BEGIN Material for this task

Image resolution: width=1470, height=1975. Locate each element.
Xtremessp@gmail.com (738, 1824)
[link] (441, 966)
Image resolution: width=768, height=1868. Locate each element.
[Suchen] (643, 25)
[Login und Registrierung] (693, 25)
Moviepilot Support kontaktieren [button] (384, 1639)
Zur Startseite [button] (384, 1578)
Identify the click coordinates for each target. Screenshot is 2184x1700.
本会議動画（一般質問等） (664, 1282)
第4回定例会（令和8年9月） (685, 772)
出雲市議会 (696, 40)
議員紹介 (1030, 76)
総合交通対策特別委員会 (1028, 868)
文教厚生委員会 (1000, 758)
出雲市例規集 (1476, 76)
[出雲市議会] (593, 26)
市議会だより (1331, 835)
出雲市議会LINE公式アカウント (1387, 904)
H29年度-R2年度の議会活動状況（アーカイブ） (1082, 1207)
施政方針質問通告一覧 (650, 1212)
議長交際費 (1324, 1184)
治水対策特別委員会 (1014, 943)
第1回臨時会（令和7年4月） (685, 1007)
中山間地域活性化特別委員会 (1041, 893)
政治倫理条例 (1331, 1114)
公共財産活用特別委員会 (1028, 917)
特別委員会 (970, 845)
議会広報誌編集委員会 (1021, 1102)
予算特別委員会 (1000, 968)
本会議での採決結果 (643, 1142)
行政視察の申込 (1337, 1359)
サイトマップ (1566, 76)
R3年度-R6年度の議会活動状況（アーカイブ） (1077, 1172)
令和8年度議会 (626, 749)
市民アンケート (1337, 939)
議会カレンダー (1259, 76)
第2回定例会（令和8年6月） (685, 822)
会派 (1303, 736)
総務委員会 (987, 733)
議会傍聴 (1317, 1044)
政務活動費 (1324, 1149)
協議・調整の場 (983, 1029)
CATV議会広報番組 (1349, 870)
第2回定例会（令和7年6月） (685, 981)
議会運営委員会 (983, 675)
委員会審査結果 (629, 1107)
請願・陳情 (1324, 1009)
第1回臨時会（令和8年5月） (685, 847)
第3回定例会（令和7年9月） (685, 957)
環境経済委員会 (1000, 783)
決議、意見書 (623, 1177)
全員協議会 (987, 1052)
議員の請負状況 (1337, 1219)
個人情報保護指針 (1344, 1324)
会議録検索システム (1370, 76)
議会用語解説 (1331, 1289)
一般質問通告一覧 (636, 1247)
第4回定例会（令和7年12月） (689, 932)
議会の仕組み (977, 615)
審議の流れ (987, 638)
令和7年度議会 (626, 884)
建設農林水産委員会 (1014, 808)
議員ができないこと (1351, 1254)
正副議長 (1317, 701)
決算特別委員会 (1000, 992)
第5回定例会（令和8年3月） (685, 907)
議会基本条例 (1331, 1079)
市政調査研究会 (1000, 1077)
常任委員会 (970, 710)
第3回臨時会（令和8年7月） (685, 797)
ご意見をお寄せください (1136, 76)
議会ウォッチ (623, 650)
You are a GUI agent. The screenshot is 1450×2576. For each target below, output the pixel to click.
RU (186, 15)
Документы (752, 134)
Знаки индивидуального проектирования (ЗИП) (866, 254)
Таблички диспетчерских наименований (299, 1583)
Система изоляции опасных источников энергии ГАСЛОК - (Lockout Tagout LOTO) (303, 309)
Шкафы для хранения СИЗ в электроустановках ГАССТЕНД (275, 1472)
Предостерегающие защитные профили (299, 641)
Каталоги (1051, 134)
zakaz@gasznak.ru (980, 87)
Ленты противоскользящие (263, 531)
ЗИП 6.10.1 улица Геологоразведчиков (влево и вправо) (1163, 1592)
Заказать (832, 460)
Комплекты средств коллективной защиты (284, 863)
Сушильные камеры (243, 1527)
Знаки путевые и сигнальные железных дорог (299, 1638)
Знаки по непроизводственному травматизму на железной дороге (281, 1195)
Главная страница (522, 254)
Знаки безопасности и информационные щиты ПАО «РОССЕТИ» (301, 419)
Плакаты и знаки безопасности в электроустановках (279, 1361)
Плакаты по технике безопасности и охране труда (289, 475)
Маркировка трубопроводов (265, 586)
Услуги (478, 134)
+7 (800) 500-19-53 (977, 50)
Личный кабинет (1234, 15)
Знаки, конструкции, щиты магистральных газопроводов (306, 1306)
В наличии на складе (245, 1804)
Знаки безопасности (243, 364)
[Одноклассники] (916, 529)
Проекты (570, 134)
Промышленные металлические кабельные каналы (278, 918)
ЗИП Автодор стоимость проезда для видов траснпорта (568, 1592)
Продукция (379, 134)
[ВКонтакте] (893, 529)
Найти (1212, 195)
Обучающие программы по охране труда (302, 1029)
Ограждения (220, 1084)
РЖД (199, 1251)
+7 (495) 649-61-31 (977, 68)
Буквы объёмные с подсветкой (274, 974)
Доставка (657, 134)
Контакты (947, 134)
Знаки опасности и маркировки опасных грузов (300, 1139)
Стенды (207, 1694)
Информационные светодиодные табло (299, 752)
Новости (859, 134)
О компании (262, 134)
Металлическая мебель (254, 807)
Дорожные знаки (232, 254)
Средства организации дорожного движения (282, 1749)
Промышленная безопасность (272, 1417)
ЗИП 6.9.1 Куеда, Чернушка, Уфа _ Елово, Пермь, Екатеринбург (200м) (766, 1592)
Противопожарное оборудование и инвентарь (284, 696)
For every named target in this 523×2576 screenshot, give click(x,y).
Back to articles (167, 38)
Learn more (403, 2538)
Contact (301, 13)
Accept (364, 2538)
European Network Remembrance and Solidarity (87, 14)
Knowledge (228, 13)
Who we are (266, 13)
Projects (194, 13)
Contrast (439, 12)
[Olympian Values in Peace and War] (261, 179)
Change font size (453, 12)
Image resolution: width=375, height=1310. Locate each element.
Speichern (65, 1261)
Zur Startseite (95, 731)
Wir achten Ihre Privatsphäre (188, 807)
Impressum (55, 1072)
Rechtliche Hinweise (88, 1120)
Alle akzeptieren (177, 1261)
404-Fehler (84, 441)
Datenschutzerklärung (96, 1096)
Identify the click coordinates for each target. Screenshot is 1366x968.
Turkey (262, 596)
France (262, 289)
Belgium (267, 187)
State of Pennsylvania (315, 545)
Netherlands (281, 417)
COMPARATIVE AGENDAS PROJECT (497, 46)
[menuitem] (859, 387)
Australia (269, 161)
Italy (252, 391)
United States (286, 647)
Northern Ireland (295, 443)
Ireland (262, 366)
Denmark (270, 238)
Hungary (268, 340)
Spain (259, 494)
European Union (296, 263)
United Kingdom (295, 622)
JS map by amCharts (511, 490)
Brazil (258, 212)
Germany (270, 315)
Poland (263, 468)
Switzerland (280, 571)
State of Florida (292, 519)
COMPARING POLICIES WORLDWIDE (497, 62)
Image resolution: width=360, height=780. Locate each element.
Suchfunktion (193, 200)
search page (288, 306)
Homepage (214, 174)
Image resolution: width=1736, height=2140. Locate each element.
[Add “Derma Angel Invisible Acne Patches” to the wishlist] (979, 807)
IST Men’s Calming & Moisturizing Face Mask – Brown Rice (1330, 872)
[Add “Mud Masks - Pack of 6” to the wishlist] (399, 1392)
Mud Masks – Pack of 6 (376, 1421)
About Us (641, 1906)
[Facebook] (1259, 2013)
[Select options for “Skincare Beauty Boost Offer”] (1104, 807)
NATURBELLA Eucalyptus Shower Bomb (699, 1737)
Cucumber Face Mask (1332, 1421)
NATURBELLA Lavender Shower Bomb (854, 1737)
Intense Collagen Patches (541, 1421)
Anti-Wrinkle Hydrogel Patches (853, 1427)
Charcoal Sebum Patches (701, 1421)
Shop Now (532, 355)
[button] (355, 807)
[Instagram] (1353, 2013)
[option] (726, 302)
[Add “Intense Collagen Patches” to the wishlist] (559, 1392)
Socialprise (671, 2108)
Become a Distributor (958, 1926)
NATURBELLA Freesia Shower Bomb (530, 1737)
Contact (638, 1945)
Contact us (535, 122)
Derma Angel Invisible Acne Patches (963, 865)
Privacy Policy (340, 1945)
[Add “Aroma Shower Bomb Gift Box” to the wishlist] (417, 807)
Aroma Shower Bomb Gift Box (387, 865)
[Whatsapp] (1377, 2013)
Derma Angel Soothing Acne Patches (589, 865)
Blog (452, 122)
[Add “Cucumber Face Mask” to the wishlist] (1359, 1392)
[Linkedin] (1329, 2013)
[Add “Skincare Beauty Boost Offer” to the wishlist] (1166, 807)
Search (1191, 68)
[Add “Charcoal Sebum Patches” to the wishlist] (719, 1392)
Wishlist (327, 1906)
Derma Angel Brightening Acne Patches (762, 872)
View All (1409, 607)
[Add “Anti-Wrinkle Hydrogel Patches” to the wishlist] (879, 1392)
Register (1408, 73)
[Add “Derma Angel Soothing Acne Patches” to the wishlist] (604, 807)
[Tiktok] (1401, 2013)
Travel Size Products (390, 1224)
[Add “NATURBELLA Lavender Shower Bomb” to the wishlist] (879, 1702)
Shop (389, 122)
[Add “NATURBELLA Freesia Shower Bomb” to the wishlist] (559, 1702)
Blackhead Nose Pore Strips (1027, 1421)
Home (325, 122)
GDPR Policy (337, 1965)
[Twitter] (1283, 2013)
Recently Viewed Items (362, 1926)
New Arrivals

END Material for this task

All that is needed is the exact run of lines above from the line containing "Документы (752, 134)" through the line containing "Промышленная безопасность (272, 1417)", both of them included.

* [Answer space]:
Документы (752, 134)
Знаки индивидуального проектирования (ЗИП) (866, 254)
Таблички диспетчерских наименований (299, 1583)
Система изоляции опасных источников энергии ГАСЛОК - (Lockout Tagout LOTO) (303, 309)
Шкафы для хранения СИЗ в электроустановках ГАССТЕНД (275, 1472)
Предостерегающие защитные профили (299, 641)
Каталоги (1051, 134)
zakaz@gasznak.ru (980, 87)
Ленты противоскользящие (263, 531)
ЗИП 6.10.1 улица Геологоразведчиков (влево и вправо) (1163, 1592)
Заказать (832, 460)
Комплекты средств коллективной защиты (284, 863)
Сушильные камеры (243, 1527)
Знаки путевые и сигнальные железных дорог (299, 1638)
Знаки по непроизводственному травматизму на железной дороге (281, 1195)
Главная страница (522, 254)
Знаки безопасности и информационные щиты ПАО «РОССЕТИ» (301, 419)
Плакаты и знаки безопасности в электроустановках (279, 1361)
Плакаты по технике безопасности и охране труда (289, 475)
Маркировка трубопроводов (265, 586)
Услуги (478, 134)
+7 (800) 500-19-53 (977, 50)
Личный кабинет (1234, 15)
Знаки, конструкции, щиты магистральных газопроводов (306, 1306)
В наличии на складе (245, 1804)
Знаки безопасности (243, 364)
[Одноклассники] (916, 529)
Проекты (570, 134)
Промышленные металлические кабельные каналы (278, 918)
ЗИП Автодор стоимость проезда для видов траснпорта (568, 1592)
Продукция (379, 134)
[ВКонтакте] (893, 529)
Найти (1212, 195)
Обучающие программы по охране труда (302, 1029)
Ограждения (220, 1084)
РЖД (199, 1251)
+7 (495) 649-61-31 (977, 68)
Буквы объёмные с подсветкой (274, 974)
Доставка (657, 134)
Контакты (947, 134)
Знаки опасности и маркировки опасных грузов (300, 1139)
Стенды (207, 1694)
Информационные светодиодные табло (299, 752)
Новости (859, 134)
О компании (262, 134)
Металлическая мебель (254, 807)
Дорожные знаки (232, 254)
Средства организации дорожного движения (282, 1749)
Промышленная безопасность (272, 1417)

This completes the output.